Nuove indagini nel Fondo Iozzino per svelare gli ultimi misteri irrisolti del Santuario extraurbano
POMPEI. Nuove indagini scientifiche universitarie stanno cercando di dare risposte ai pochi segreti rimasti irrisolti sull’antico santuario edificato in un’area extra urbana dell’antica Pompei (attualmente corrispondente all’ex fondo Iozzino, situato nel cuore della città moderna, fuori dal perimetro del Parco Archeologico) dopo che è stata chiarita la funzione del luogo di culto e soprattutto la presenza di una componente nobile di origine etrusca tra le popolazioni osche che hanno fatto nascere la Pompei romana.

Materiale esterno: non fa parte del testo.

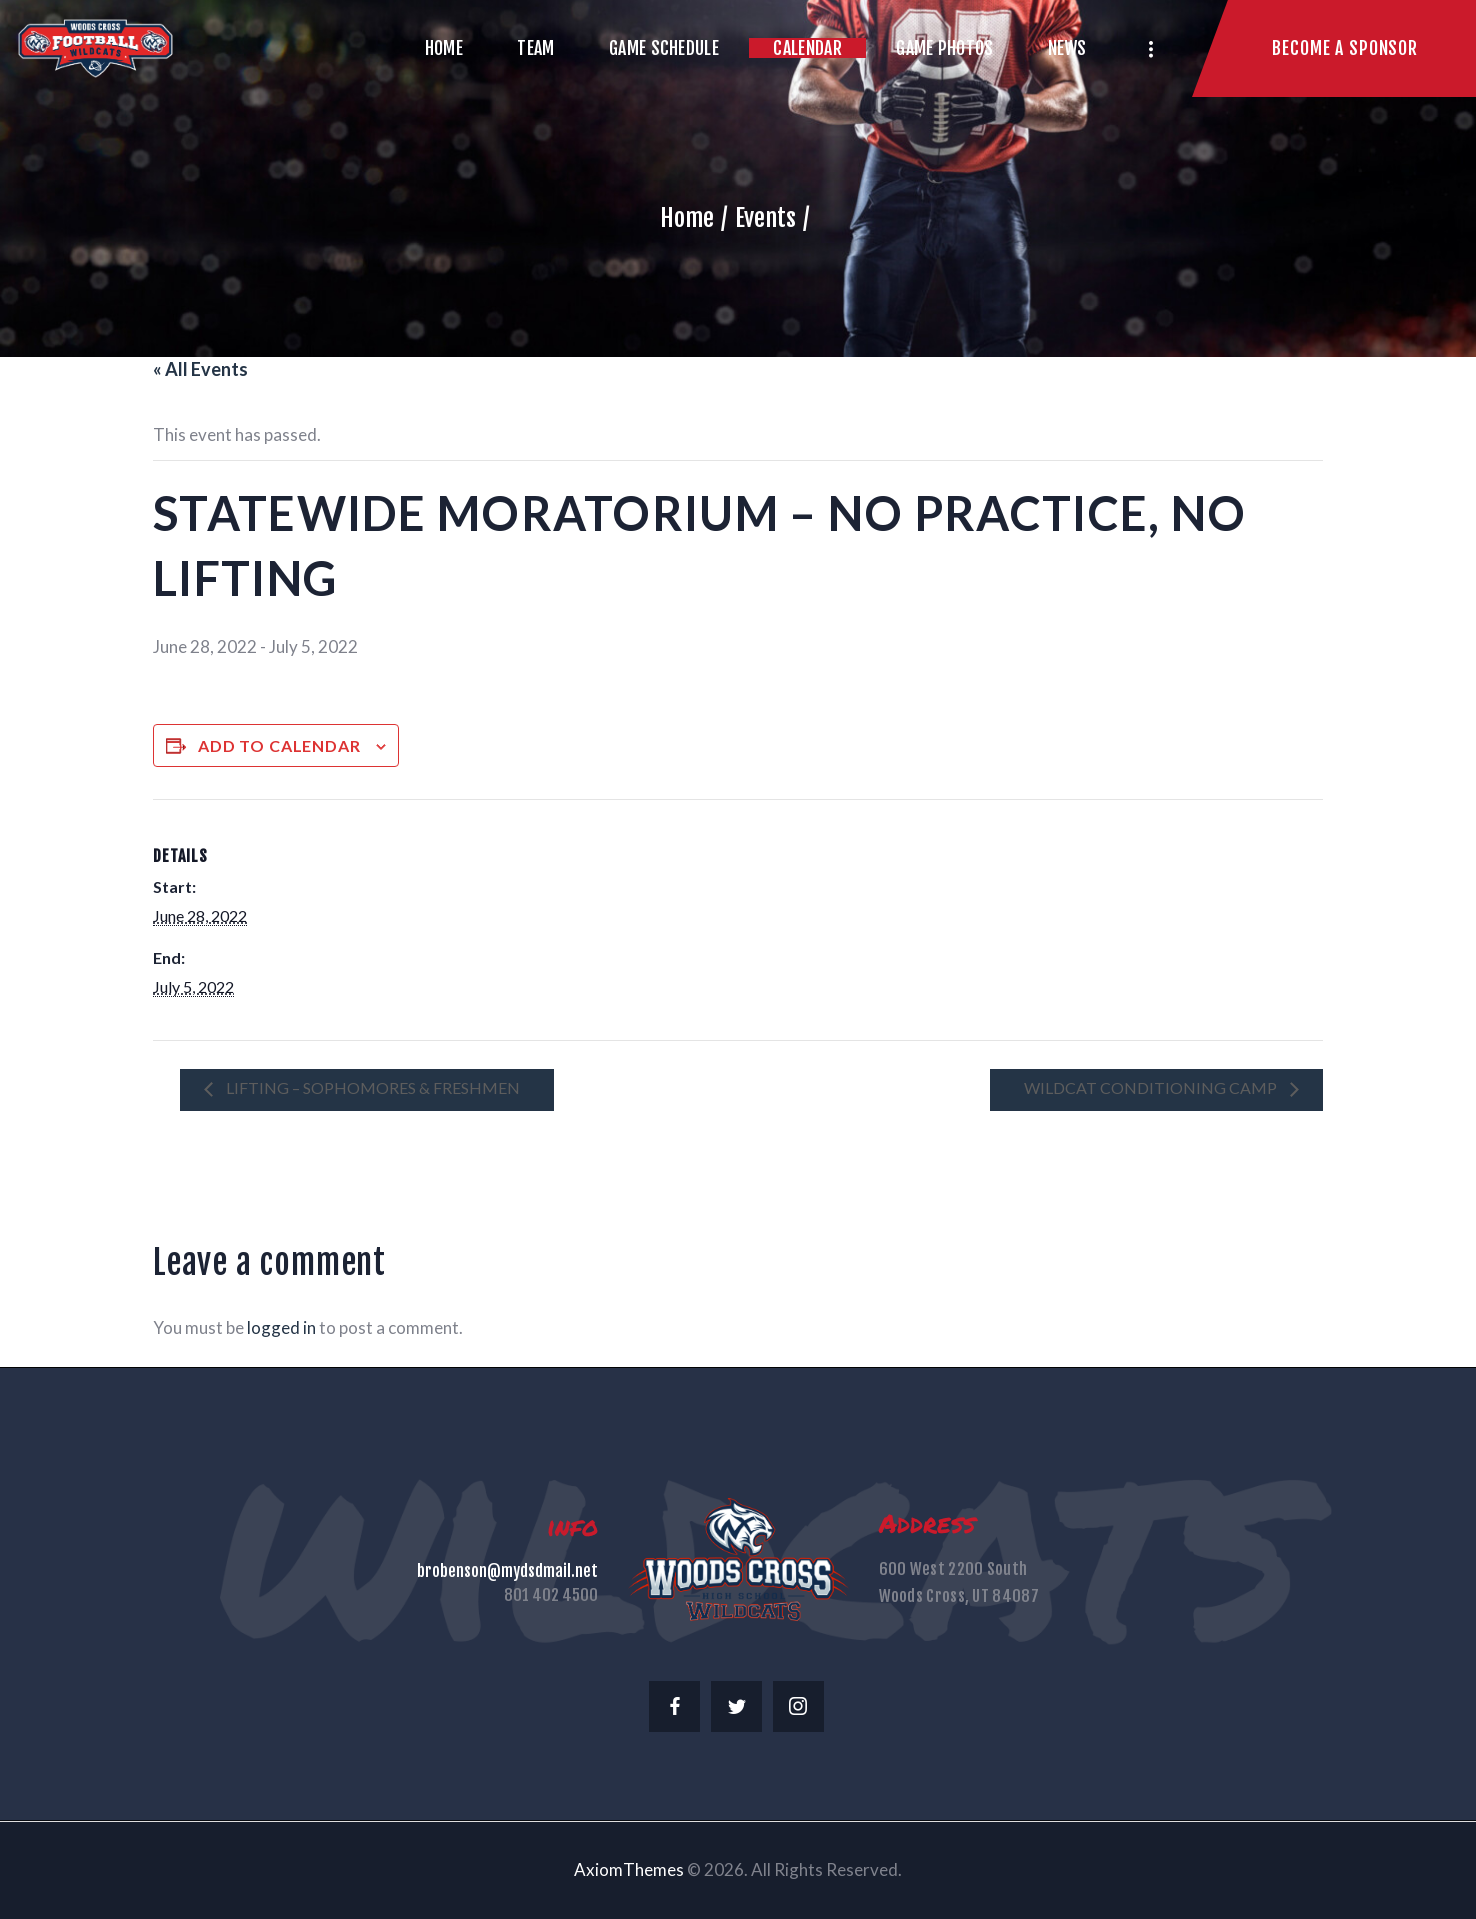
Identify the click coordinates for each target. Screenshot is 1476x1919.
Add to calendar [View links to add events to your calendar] (279, 745)
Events (765, 218)
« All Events (200, 369)
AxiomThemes (629, 1869)
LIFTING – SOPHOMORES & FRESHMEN (371, 1087)
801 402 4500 (551, 1595)
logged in (281, 1327)
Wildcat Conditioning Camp (1152, 1087)
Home (687, 218)
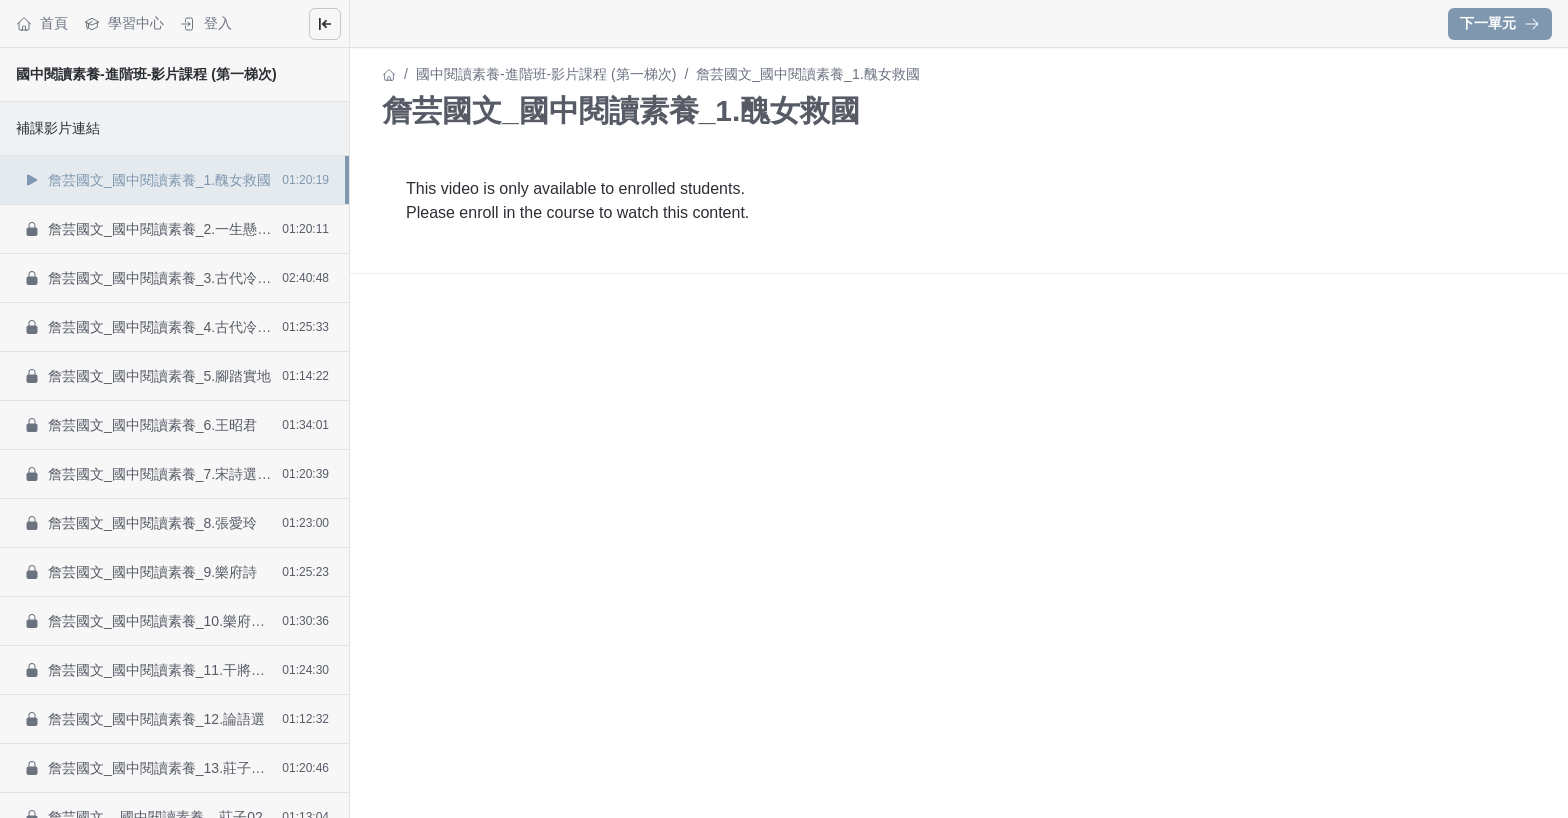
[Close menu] (325, 24)
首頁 (42, 23)
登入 (206, 23)
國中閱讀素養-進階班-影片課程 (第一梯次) (146, 74)
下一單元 (1500, 23)
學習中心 (124, 23)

Tutto comincia nel 1960, quando nel suburbio meridionale dell’antica di Pompei furono portati alla luce due recinti paralleli (temenos) con basamenti per statue. L’analisi delle strutture edili e dei reperti rinvenuti, tra cui tre statue di grandi dimensioni di divinità femminili in terracotta, consentirono l’identificazione di un antico santuario extraurbano costruito, come era nell’uso dell’epoca, in prossimità degli snodi di importanti vie di collegamento.
Le indagini successive (le ultime nel 2014 e nel 2017, per approfondire leggi l’articolo qui) hanno restituito monete in bronzo, frammenti di lance, giavellotti, frecce in ferro, ceramica a vernice nera, sovra-dipinta, miniaturistica e moltissimo bucchero, che consente di datare al VI secolo a.C. la piena frequentazione del Santuario, fino alla fine del II secolo a.C.
I graffiti sui vasi in bucchero raccontano che nel Santuario era venerato Apa (Padre), riconducibile al culto ctonio di origine etrusca (tipo quello di Zeus). Le indagini universitarie partite quest’anno hanno per obiettivo la conclusione delle ricerche all’interno del recinto sacro, al fine di predisporre il quadro completo dell’area che si situa in bassa collina (m 20 s.l.m.) in prossimità dell’originaria foce del Sarno, nel suburbio meridionale dell’antica Pompei.
La indagini stratigrafiche più interessanti, invece, riguardano l’interno del recinto minore, in cui uno strato compatto di riporto (alto circa 40 centimetri) è formato da materiale votivo posto al di sotto delle fondazioni delle strutture in opera incerta, indicandone l’anteriorità. Il deposito stesso risulta sigillato da una pavimentazione in ciottoli e malta.
Nel deposito era conservata prevalentemente ceramica a vernice nera (coppette e piatti le forme più attestate), inquadrabile tra la fine del IV e il III secolo a.C.; e ancora: ceramica acroma; ceramica a figure rosse italiota di fine IV secolo a.C.; ceramica miniaturistica, rinvenuta in grandissima quantità (coppette in ceramica comune grezza e calici acromi in prevalenza); bucchero di fabbrica campana (scodelle carenate e kantharoi); frammenti di arule e terrecotte architettoniche; pochi frammenti di coroplastica; alcune monete bronzee.
L’analisi dei materiali fa ipotizzare l’esistenza di un luogo di culto a partire dal VII secolo a.C., che avrebbe avuto particolare rilevanza nel corso del III secolo e successivamente ristrutturato in età romana, mentre il Santuario sarebbe stato in stato di abbandono all’epoca dell’eruzione del 79 d.C.